SiO2掺杂介孔碳纳米球及其锂硫电池的特性

为了增加对锂硫电池在循环期间产生的多硫化物的吸附能力,用软模板法在溶液中通过自组装得到了SiO2掺杂介孔碳球,其中极性SiO2可以很好地吸附多硫化物,提高锂硫电池的循环性能。扫描电子显微镜(SEM)和透射电子显微镜(TEM)表征结果表明合成的介孔碳球分散性良好,粒径约为250 nm,具有封闭在内部的孔径约为20 nm的球形孔,封闭的孔结构可以为防止多硫化物流失提供良好的物理屏障。同时氮气吸附和脱附测试结果表明介孔碳球具有很高的比表面积(523 m2/g)和孔体积(0.67 cm3/g),热重分析仪(TGA)数据表明SiO2的质量分数为9.4%,灌硫后硫的质量分数为60%。电化学测试结果表明,在167.5 mA/g的电流密度下,SiO2掺杂介孔碳球的首次循环比容量为1173 mA·h/g,100次循环后比容量仍可达到770 mA·h/g,库仑效率保持在99%。在1675 mA/g的大电流密度下循环了500次后比容量从660 mA·h/g下降到550 mA·h/g,平均每次循环的比容量衰减率仅为0.036%。
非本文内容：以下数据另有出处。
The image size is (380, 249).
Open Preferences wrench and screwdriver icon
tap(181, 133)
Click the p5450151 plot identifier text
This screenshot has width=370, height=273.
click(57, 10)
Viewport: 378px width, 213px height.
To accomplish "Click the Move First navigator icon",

SiO2-Doped Mesoporous Carbon Nanospheres and Performances of Its Lithium-Sulfur Batteries

In order to increase the adsorption capacity of polysulfides generated during the cycling of lithium-sulfur batteries,SiO2-doped mesoporous carbon spheres were obtained by self-assembly in a solution using a soft template method,in which polar SiO2 could adsorb polysulfides to improve the cycling performances of lithium-sulfur batteries.The characterization results of scanning electron microscopy(SEM)and transmission electron microscopy(TEM)show that the synthesized mesoporous carbon spheres with a particle size of about 250 nm have good dispersibility,and the spherical pores with a pore diameter of about 20 nm are enclosed inside the mesoporous carbon spheres.The closed pore structure can provide a good physical barrier to prevent the loss of polysulfides.At the same time,the nitrogen adsorption and desorption test results show that mesoporous carbon sphere has a high specific surface area(523 m2/g)and a pore volume of 0.67 cm3/g.The thermogravimetric analyzer(TGA)data show that the mass fraction of SiO2 is 9.4%,and the mass fraction of the sulfur after sulfur impregnation is 60%.The electrochemical test results show that at a current density of 167.5 mA/g,the first cycle specific capacity of the SiO2-doped mesoporous carbon spheres is 1 173 mA·h/g.After 100 cycles,the specific capacity can still reach 770 mA·h/g,and the Coulomb efficiency is maintained at 99%.After 500 cycles under a large current density of 1 675 mA/g,the specific capacity decreases from 660 mA·h/g to 550 mA·h/g,and the average specific capacity decay rate per cycle is only 0.036%.